After 18 months of theory-building, the grant will help fund experimental teams in Germany and Spain, which will build a pair of thrust-producing experiments. “One such experiment is a shielded laser loop, and another uses asymmetrical mirrors and laser light,” McCulloch said.


If the experiments succeed, as predicted by McCulloch’s theory, researchers will look for ways to enhance the thrusts. Throughout the different phases of research, McColloch hopes to continue to use his ideas to explain and understand observable astronomical data.


“I think that the strength of the theory is that it explains a lot of things on different scales — both at the cosmological level and the level of the laboratory,” he said.


McCulloch’s theory purports to explain cosmological phenomena more accurately than the Standard Model, which relies on the existence of dark matter. Coincidentally or not, he’s faced pushback from some physicists.  “I have gotten a lot of resistance from people who believe in dark matter,” McCulloch said. “They don’t like it at all, as many scientists and universities receive a lot of money to build expensive machines looking for the stuff.”


But even if mainstream physicists are reluctant to engage with McCulloch’s ideas, DARPA was interested enough to open the coffers.

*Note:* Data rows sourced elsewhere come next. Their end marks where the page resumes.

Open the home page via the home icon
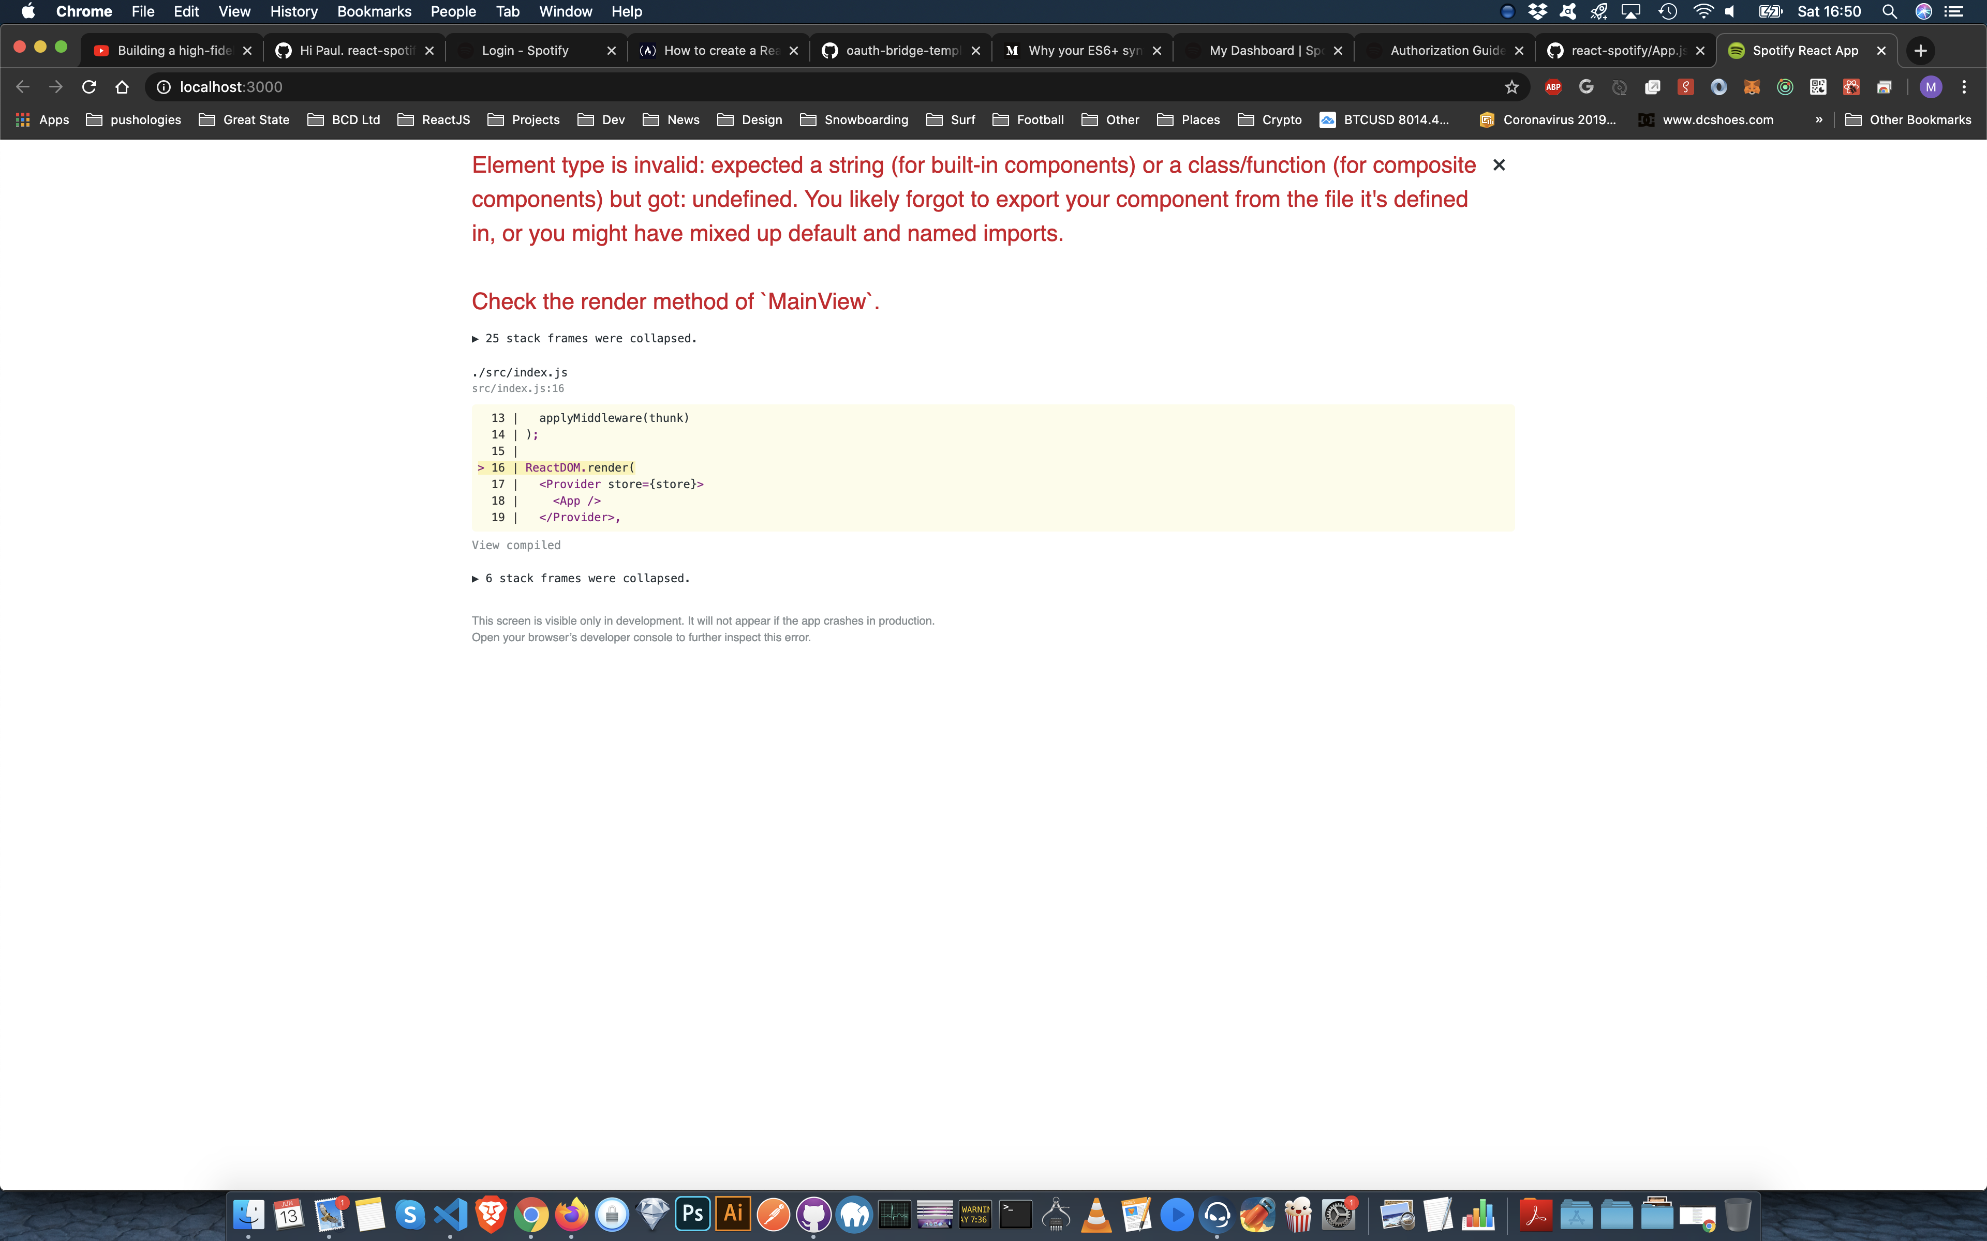 [122, 86]
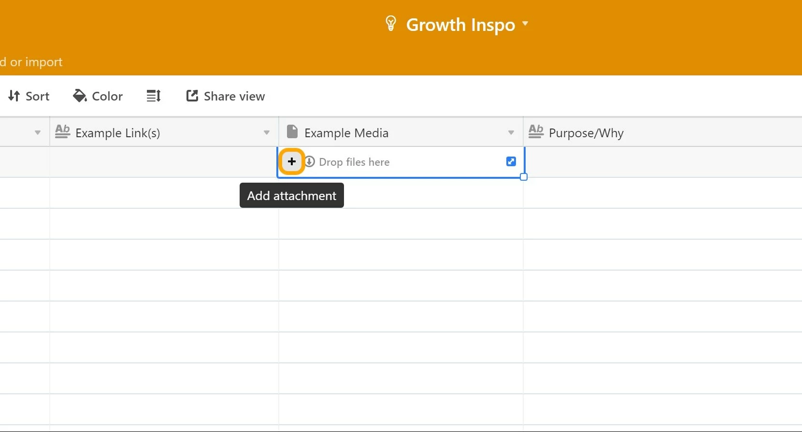Click the 'or import' link text

36,62
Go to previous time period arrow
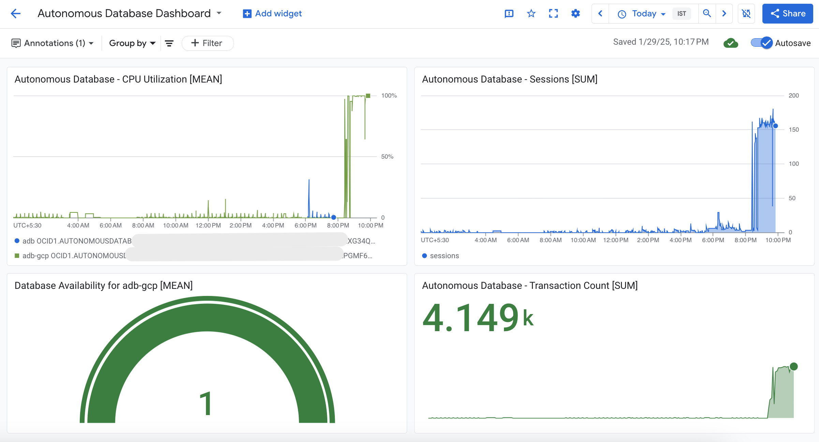819x442 pixels. point(600,14)
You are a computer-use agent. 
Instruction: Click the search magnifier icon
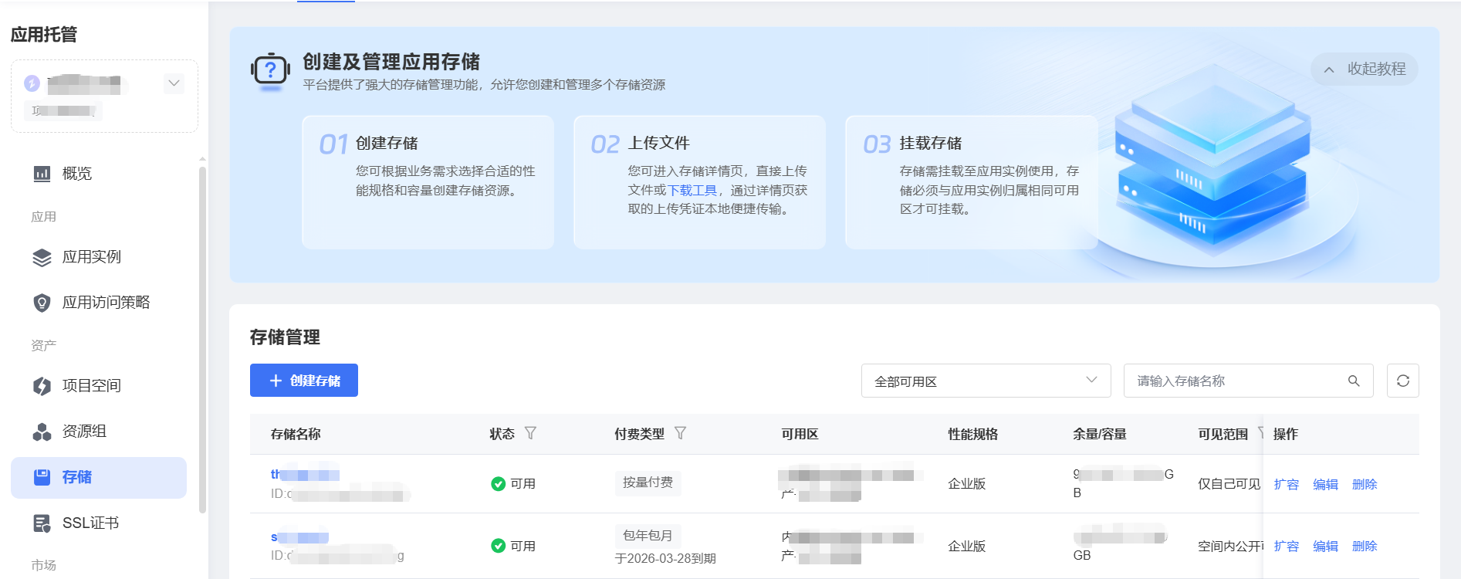(x=1354, y=381)
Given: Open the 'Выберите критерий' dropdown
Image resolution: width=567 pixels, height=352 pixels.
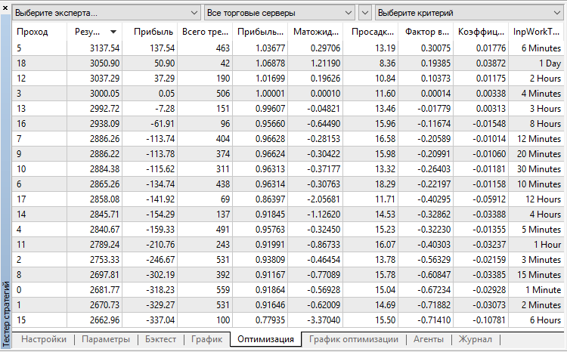Looking at the screenshot, I should 467,14.
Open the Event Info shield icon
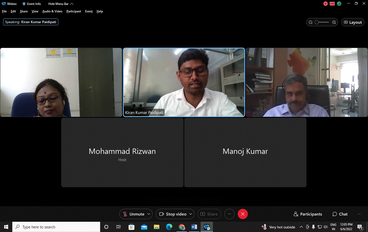This screenshot has width=368, height=232. pos(24,4)
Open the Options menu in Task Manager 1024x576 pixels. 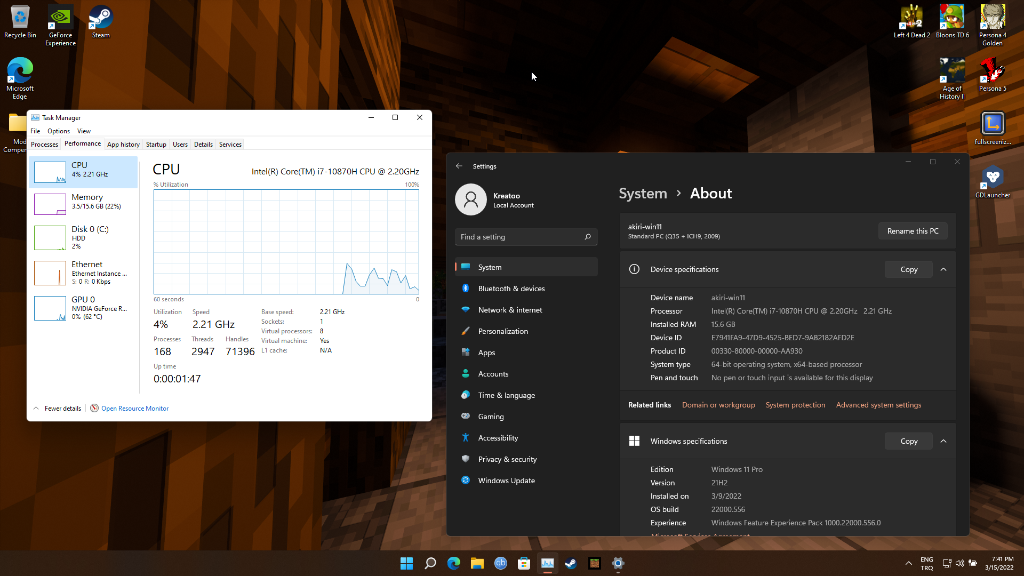pos(58,131)
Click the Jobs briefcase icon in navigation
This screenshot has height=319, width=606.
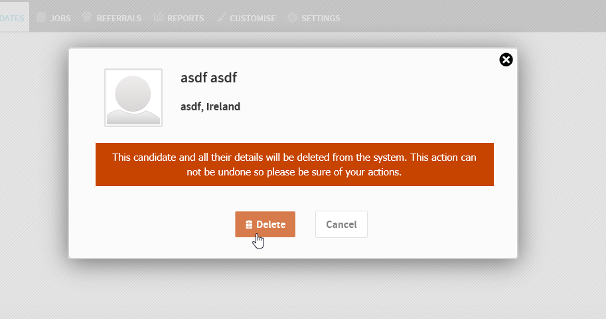coord(41,18)
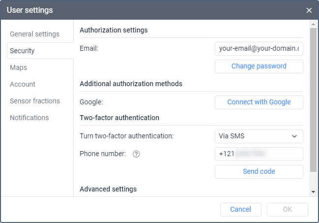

They might be willing to do so again, should the right idea come along.


“The broad interest in understanding more about how electromagnetic waves and matter interact will continue to stimulate new hypotheses and theories,” Fiddy said. “When these new ideas are relevant to DARPA’s mission and are testable, the agency may well support them.”



Quantum propulsion and light-thrust engines represent a visionary leap in space exploration, promising to revolutionize our understanding of the universe and our place in it. As research and engineering in quantum propulsion continue to progress, we are on the cusp of transforming science fiction into science fact. With continuous acceleration and sustainable propulsion, humanity is poised to venture beyond our solar system and explore the mysteries of the cosmos like never before. The future of space exploration with light-thrust engines is bright, and as we venture forth, we may discover that the stars are no longer out of reach.